**WORK TASK:**
Only what runs from the line with "[sucks] (821, 271)" to the final line of the records below should be given again, word for word.

**PROVIDED RECORDS:**
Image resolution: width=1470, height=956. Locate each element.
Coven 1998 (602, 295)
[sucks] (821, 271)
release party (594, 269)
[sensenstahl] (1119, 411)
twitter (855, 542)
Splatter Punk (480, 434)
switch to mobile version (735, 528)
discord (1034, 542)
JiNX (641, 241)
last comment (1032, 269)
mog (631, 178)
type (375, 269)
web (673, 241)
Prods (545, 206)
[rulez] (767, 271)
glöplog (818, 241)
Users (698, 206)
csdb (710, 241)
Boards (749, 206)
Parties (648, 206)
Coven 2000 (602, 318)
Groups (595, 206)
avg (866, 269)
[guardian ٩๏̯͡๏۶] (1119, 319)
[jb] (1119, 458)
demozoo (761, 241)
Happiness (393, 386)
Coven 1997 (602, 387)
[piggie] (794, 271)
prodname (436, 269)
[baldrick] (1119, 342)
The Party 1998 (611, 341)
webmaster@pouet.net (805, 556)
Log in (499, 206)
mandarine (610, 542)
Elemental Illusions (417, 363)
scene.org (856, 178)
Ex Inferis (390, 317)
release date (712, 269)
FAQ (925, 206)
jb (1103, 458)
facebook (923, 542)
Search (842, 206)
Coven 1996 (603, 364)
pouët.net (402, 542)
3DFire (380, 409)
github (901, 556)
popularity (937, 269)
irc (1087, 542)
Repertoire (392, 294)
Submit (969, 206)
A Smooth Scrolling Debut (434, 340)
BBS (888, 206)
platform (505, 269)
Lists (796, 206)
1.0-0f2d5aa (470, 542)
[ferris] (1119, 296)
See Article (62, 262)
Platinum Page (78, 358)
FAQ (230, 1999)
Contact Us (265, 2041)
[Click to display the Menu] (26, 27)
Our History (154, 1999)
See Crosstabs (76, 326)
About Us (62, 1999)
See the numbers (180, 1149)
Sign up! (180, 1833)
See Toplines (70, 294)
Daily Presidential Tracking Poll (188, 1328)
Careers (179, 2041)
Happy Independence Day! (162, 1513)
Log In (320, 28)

**WRITTEN SOLUTION:**
[sucks] (821, 271)
release party (594, 269)
[sensenstahl] (1119, 411)
twitter (855, 542)
Splatter Punk (480, 434)
switch to mobile version (735, 528)
discord (1034, 542)
JiNX (641, 241)
last comment (1032, 269)
mog (631, 178)
type (375, 269)
web (673, 241)
Prods (545, 206)
[rulez] (767, 271)
glöplog (818, 241)
Users (698, 206)
csdb (710, 241)
Boards (749, 206)
Parties (648, 206)
Coven 2000 (602, 318)
Groups (595, 206)
avg (866, 269)
[guardian ٩๏̯͡๏۶] (1119, 319)
[jb] (1119, 458)
demozoo (761, 241)
Happiness (393, 386)
Coven 1997 (602, 387)
[piggie] (794, 271)
prodname (436, 269)
[baldrick] (1119, 342)
The Party 1998 (611, 341)
webmaster@pouet.net (805, 556)
Log in (499, 206)
mandarine (610, 542)
Elemental Illusions (417, 363)
scene.org (856, 178)
Ex Inferis (390, 317)
release date (712, 269)
FAQ (925, 206)
jb (1103, 458)
facebook (923, 542)
Search (842, 206)
Coven 1996 (603, 364)
pouët.net (402, 542)
3DFire (380, 409)
github (901, 556)
popularity (937, 269)
irc (1087, 542)
Repertoire (392, 294)
Submit (969, 206)
A Smooth Scrolling Debut (434, 340)
BBS (888, 206)
platform (505, 269)
Lists (796, 206)
1.0-0f2d5aa (470, 542)
[ferris] (1119, 296)
See Article (62, 262)
Platinum Page (78, 358)
FAQ (230, 1999)
Contact Us (265, 2041)
[Click to display the Menu] (26, 27)
Our History (154, 1999)
See Crosstabs (76, 326)
About Us (62, 1999)
See the numbers (180, 1149)
Sign up! (180, 1833)
See Toplines (70, 294)
Daily Presidential Tracking Poll (188, 1328)
Careers (179, 2041)
Happy Independence Day! (162, 1513)
Log In (320, 28)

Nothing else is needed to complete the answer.